Les vertus de l’homme de bien selon Aristote consistent en cela que les tâches de chacun font sa vertu propre; ceci dans le but du salut de l’état et de la justice. C’est à cet intérêt commun que doit se rapporter la vertu du citoyen. chacun doit exécuter ses fonctions. Puisque tous les citoyens sont différents, le même genre de vertu ne peut pas faire l’homme de bien et le citoyen. Mais tous doivent être bons citoyens. C’est de là que résulte la bonté intrinsèque de l’état sans qu’il y ait égalité de mérite entre tous. L’homme est fait pour la société civile, l’intérêt commun les rassemble et chacun y trouve le moyen de vivre mieux il s’agit de vivre ensemble et de vivre bien. La fin de la société civile est donc de vivre dans une société de vertus. Ce n’est pas par les biens extérieurs que l’on conserve la vertu mais c’est elle qui nous permet de les conserver. De ce principe dépend le bonheur de l’état. Le courage, la justice et la prudence y ont le même caractère et la même influence que dans les particuliers. La meilleure existence pour l’homme et l’état c’est la vertu avec la fortune pour pouvoir la pratiquer. Il faut placer la félicité publique et le bonheur privé dans les mêmes sortes de biens. Ceux qui placent le bonheur dans les richesses ne réputent d’heureux que les états riches. La source du bonheur est la même pour le particulier et l’état. C’est en action que consiste la félicité. La vie heureuse consiste dans l’exercice de la vertu et la vertu dans la moyenne. D’où il suit que la meilleure vie doit être la vie moyenne. Le juste tempérament est de réunir aux institutions de l’oligarchie celles de la démocratie. Par ce moyen, le gouvernement sera dans les mains de tous.

 

 

 

L’homme est un animal politique

L’idée dominante de la théorie politique d’Aristote est que, « la cité existe naturellement », l’homme nous dit le penseur, « est un animal politique ». L’état naturel doit être recherché non dans les origines de la vie humaine, mais dans le but vers lequel elle tend. Pour cela, il est nécessaire de définir les lois comme l’acte par lequel tout le peuple statut sur le peuple. D’où la naissance d’une forme d’association, d’une convention, d’une autorité qui sera chez Rousseau, le pacte social. Car il vient un moment où le peuple ne peut plus vivre à l’état de nature, il faut une forme d’association qui assure à chacun la projection de la force commune. C’est seulement lorsque l’homme accède à l’état civil qu’il devient un homme agissant selon les règles de la morale consultant sa raison et non seulement son instinct. Il accède dès lors à la liberté qui est obéissance aux lois. La volonté générale dirige l’état selon son bien, le bien commun.

 

 

L’homme a pour fin le bonheur

L’homme a pour fin le bonheur; il est au sein de la cité, là est son état naturel d’animal domestique et politique.

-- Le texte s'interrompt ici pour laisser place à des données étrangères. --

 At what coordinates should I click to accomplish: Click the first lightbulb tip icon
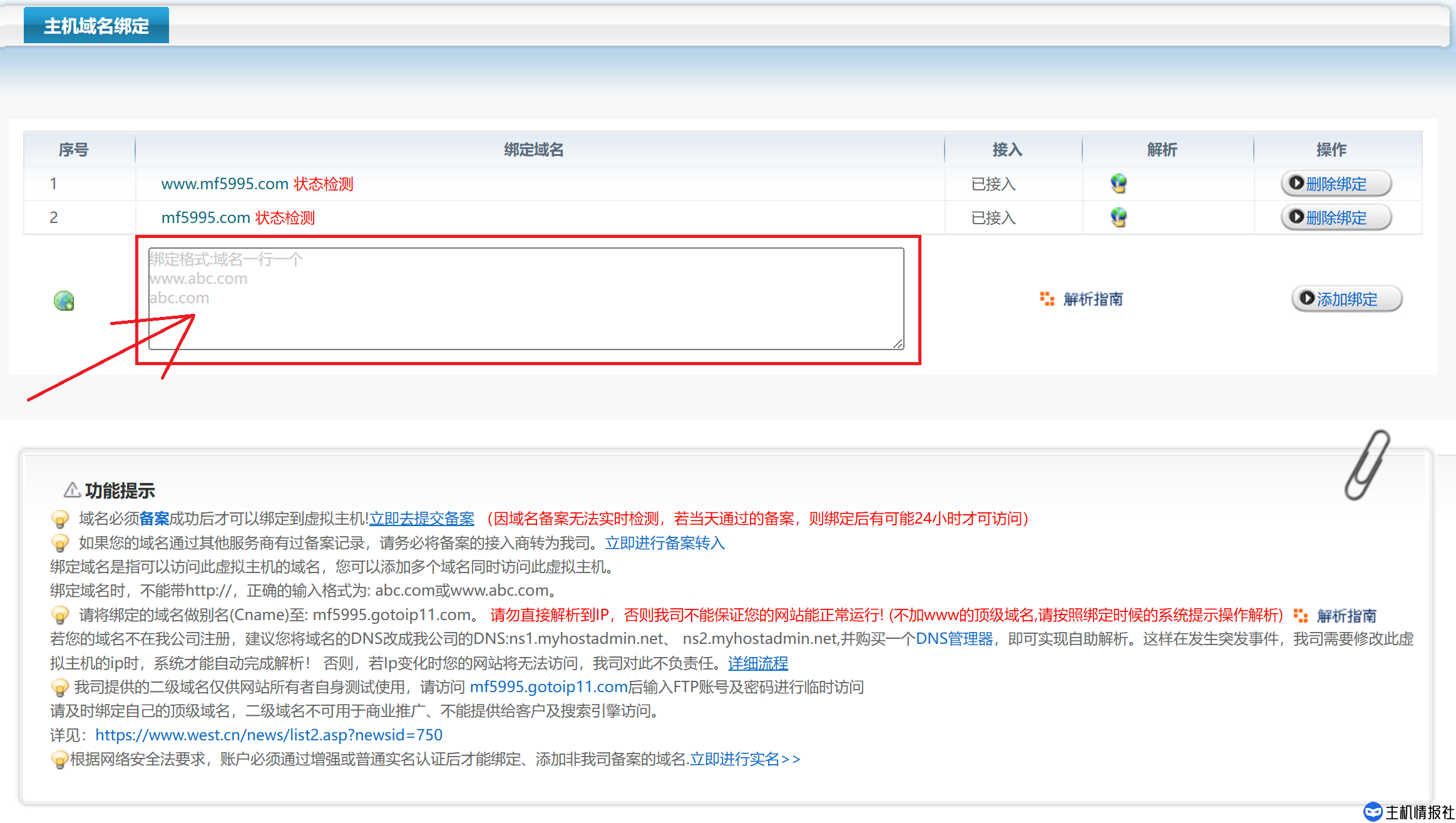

La science qui concerne sa vie est donc la science de la société. « non seulement il y a plus de beauté dans le gouvernement de l’état que dans celui de soi-même, mais l’homme étant fait pour la vie sociale, la politique est la science architectonique. L’homme adjoint à son choix autonome une téléologie, la finalité, le choix d’une existence politique dans le but d’assurer son bonheur de façon certaine.

 

 

Conclusion

 

D’après notre étude, nous pouvons dire que la finalité de l’ homme est d’être heureux. Le choix de la vie politique est présenté comme le résultat d’un calcul utilitaire, comme le principe que chacun doit respecter pour assurer rationnellement, la conservation de sa vie et l’accomplissement de toute humanité ainsi que le bonheur. D’une façon générale nous pouvons dire que le bonheur est l’essence même du politique, de la politique.